Leonard Curtis
- Company type: Limited
- Industry: Insolvency and Restructuring, Funding, Legal, Business Services
- Headquarters: Manchester, UK
- Products: Insolvency, corporate recovery, restructuring
- Revenue: £14 million (2011)
- Operating income: £4.6 million (2011)
- Owner: Pollen Street Capital
- Number of employees: 330

= Leonard Curtis =

UK-based professional service provider

Leonard Curtis is one of the largest independent firms in the UK specialising in corporate recovery, insolvency and business restructuring. It is a national practice with 330 employees operating nationally from 30 UK and offshore locations.

==History==
The firm was founded by Leonard Curtis, who retired in 1983.

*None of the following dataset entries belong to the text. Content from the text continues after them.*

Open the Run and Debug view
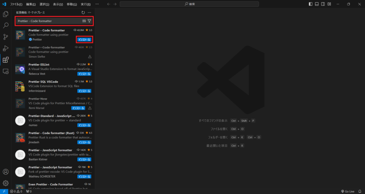 point(6,49)
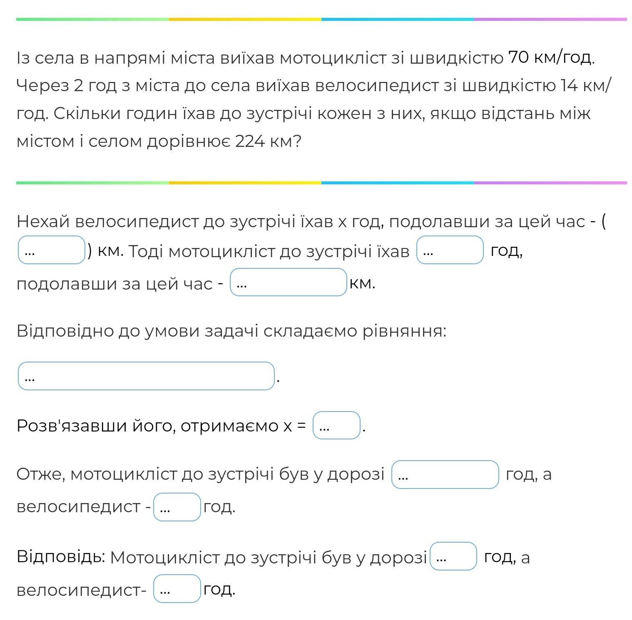Click the purple segment of the lower divider
This screenshot has width=632, height=620.
(550, 183)
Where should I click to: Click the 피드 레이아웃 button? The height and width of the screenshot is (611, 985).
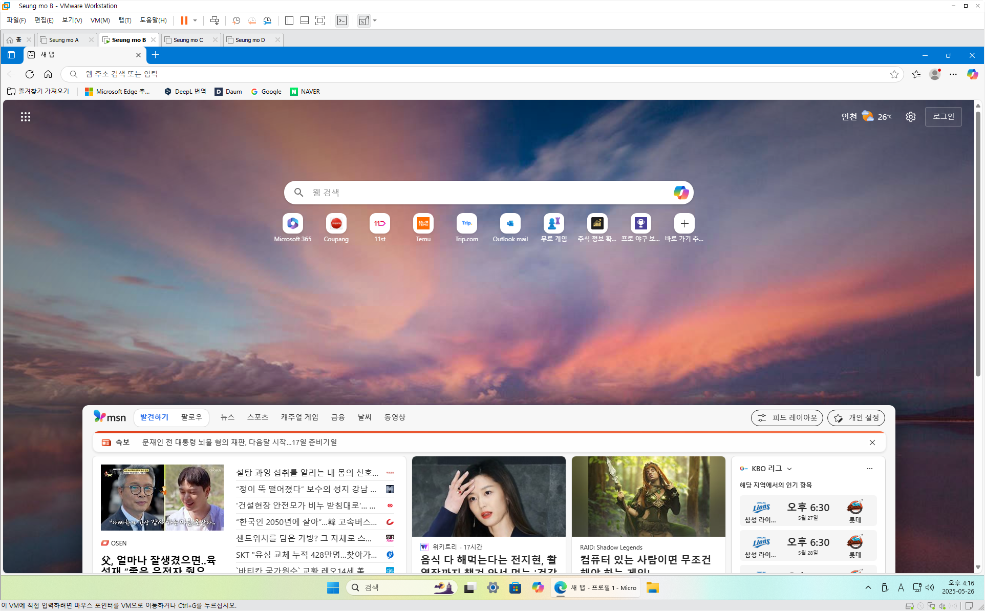pos(787,418)
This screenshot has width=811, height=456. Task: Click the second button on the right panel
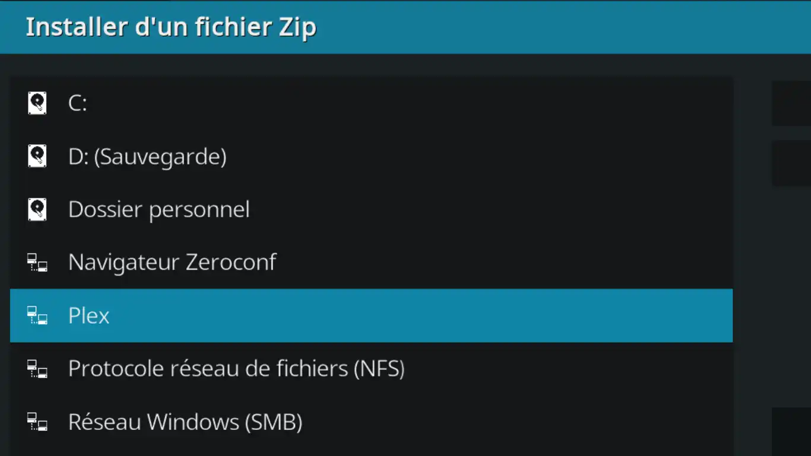click(x=796, y=162)
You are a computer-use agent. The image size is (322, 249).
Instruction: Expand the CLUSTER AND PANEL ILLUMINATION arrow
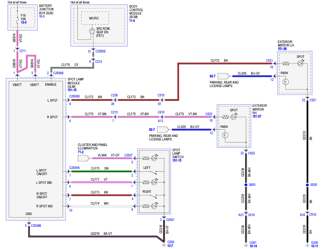(84, 158)
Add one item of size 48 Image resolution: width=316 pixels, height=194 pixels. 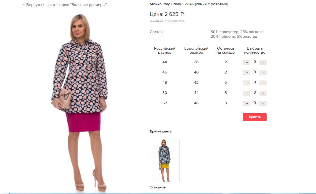coord(263,83)
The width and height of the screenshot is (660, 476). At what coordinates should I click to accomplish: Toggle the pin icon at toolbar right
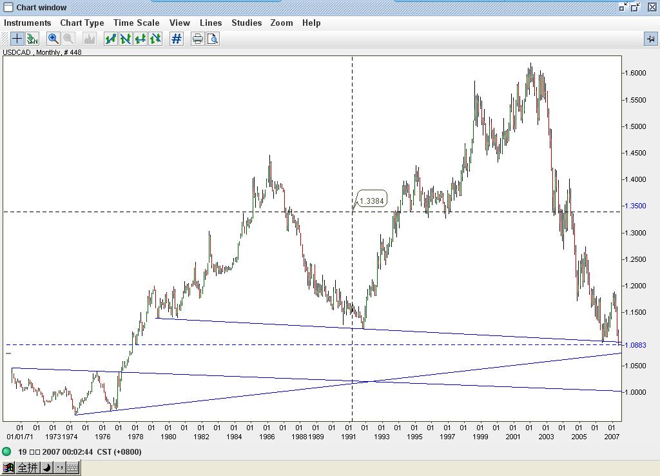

In 1997 the firm considered and rejected a merger with Levy Gee, a general accountancy firm that went on to form Numerica. Leonard Curtis partners stated that they preferred to remain a specialist firm.

In 1998, two offices in Manchester and Liverpool with 30 staff left the firm for BDO Stoy Hayward.

Later in 1998, Leonard Curtis formed a joint venture, Fisher Curtis, with the insolvency arm of H. W. Fisher. The arrangement lasted only two years before the firms separated again.

In 2023, it became a member firm of Nexia International, a worldwide network of accounting and consulting firms.

In August 2025, it was announced that Pollen Street Capital had acquired a majority stake in Leonard Curtis, which until then was controlled by Arete Capital Partners and Svella Plc.

==Awards==
Leonard Curtis won the mid-sized firm prize as Corporate Recovery Firm of the Year at the inaugural Insolvency and Rescue Awards 2008, run by Credit Today magazine.

The firm was awarded Business Recovery Specialist of the Year at the 2010 Business Moneyfacts Awards. The judging panel said: "By providing companies with positive strategic advice, Leonard Curtis has enabled many of them to retain control of their business. The Corporate Strategies team continues to focus on the critical issues, providing clear recommendations together with restructuring and refinancing services to both growing and underperforming businesses."

==Controversy==
"The Liquidation Game", a 1996 edition of Channel 4's investigative documentary Dispatches, made allegations of sharp practice in the insolvency profession. Keith Goodman, then a partner in Leonard Curtis (later both Senior Partner of the firm and President of the IPA), claimed that a case of his was presented in a biased way, and sought an apology. However, the Broadcasting Complaints Commission rejected his complaint, saying that his case was sufficiently well set apart from other more serious allegations in the programme.